Shippers Turning to Asset-Based Carriers Ahead of Expected Tightening of Capacity

By Rip Watson, Senior Reporter

This story appears in the Sept. 24 print edition of Transport Topics.

Shippers and carriers are considering putting more freight directly on asset-based carriers — potentially hurting middlemen who do not own trucks — as the supply of vehicles and drivers dwindles.

“As a shipper, I am very concerned about the capacity issue,” Judith Taylor, vice president of logistics and international compliance at medical products company NxStage Medical, said at a recent investor conference in New York.

“With the economy going sideways, it is not a big problem yet,” Taylor said. “When the economy improves it will be a big problem. If it becomes a crunch situation, it will be good to be an asset-based carrier.”



Taylor expressed concern about the number of loads going to third-party logistics providers that do not own assets, while also noting that she was receiving multiple “cold calls” from brokers about a single load.

“Eventually, there won’t be any trucks” if carriers don’t invest in assets, she said.

Max Fuller, CEO of truckload carrier U.S. Xpress Enterprises, said the driver shortage will soon worsen as hours-of-service and other regulations reduce the driver pool.

At the same time, he noted that financial constraints triggered by higher truck prices, driver wages and fuel costs limit the ability of many carriers — particularly smaller fleets — to invest.

“What will happen in the second half of next year as these laws take effect will be a squeeze of capacity,” Fuller said. “We are seeing evidence of shippers moving to large carriers for that very reason.”

Fuller said dedicated shipments for a single customer, and asset-based brokerage managed by U.S. Xpress are the two fastest-growing parts of its business. Brokerage now accounts for about 20% of business, compared with zero just three years ago.

“Today, as long as we are responsible for [the shipment], shippers don’t mind if we broker some freight,” Fuller said.

That’s a change from the past, he said, when shippers used to use brokerage whenever the economy slowed, allowing them to obtain rates below prices they contracted with fleets.

“Shippers have fundamentally changed the way they buy freight,” David Jackson, president of Knight Transportation, said at the Dahlman Rose investor conference in New York. “We have seen a shift to asset-based brokerages.”

Knight’s brokerage revenue has risen about 80% since 2009.

“If a massive shortage of capacity is looming in the future when we have any pickup in freight demand, [shippers] want to have someone who has assets,” Jackson said.

“Smart shippers are cementing relationships in the event of constrained capacity,” said Matthew Menner, senior vice president at third-party logistics operator Transplace. “You don’t want to be a new shipper in that relationship.”

Fast-growing, non-asset-based logistics operators will continue to play a strong role in providing capacity, said Evan Armstrong, president of consulting firm Armstrong & Associates.

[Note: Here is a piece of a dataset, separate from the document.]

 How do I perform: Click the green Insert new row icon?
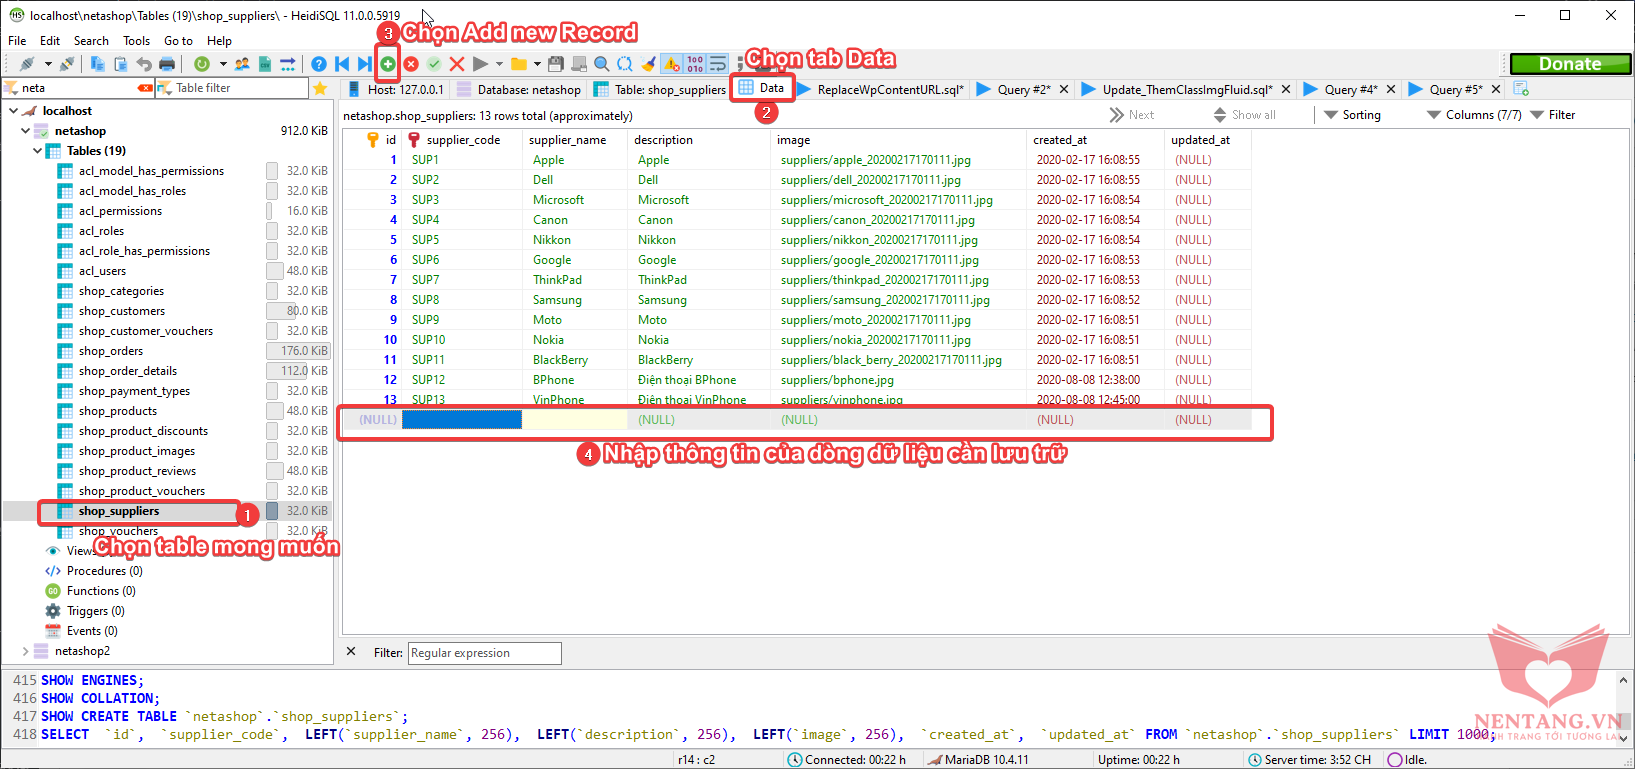coord(388,64)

He said on a recent webinar that the third-party logistics industry is growing 4 percentage points faster than gross domestic product.

Brokerage and dedicated contract carriage combined grew 5% a year from 2007 to 2011, Armstrong said. By comparison, GDP rose less than 1%.

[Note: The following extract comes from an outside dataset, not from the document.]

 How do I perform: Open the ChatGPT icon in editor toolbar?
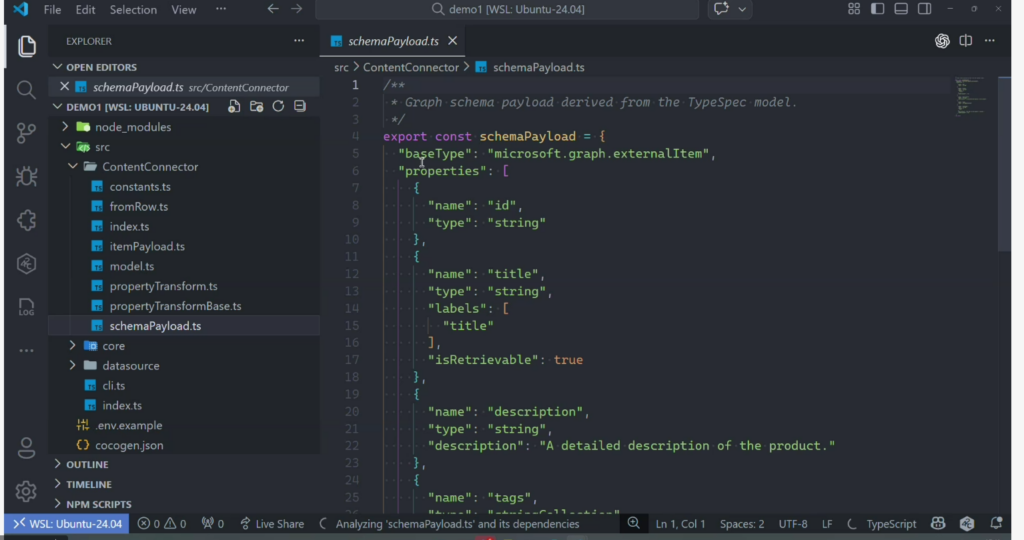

“Shippers lean on 3PLs like C.H. Robinson, Menlo Worldwide Logistics, Ryder and Coyote to get capacity in multiple modes at the lowest cost when the market is tight,” Armstrong said.

He added that 82% of Fortune 500 companies use at least one 3PL.

“More sophisticated shippers are managing for the long term,” said Paul Newbourne, senior vice president of operations for food service industry supplier Armada Supply Chain Solutions, which uses asset-based companies for 98% of its capacity.

“The reality is that if you want stability in your network, you don’t want to be hopping around,” he said. “It’s not like the recession when it was ‘let’s make a deal’ every month.”

Jason Seidl, an analyst at Dahl-man Rose, said he sees a new freight climate ahead.

“Most asset-based truckload carriers aren’t growing their fleets,” he said. “They are struggling to hire drivers now. It seems like everyone wants to be non-asset-based.”

“These are definitely trends that can’t continue,” Seidl said. “At some point, there are going to be eight [shippers] coming into a trucking carrier wanting to move the same load. That is going to create a very,very different marketplace for shippers.”

The coming capacity squeeze may increase rates and help carriers defray rising costs for equipment, driver pay and fuel, U.S. Xpress’ Fuller said.

“Higher prices and lack of availability should squeeze margins and give the most trouble to small brokers,” Stifel Nicolaus analyst David Ross told Transport Topics.

“To mitigate rate increases, those shippers using brokers simply — largely — for better rates may search to replace them with direct carrier relationships,” Ross said.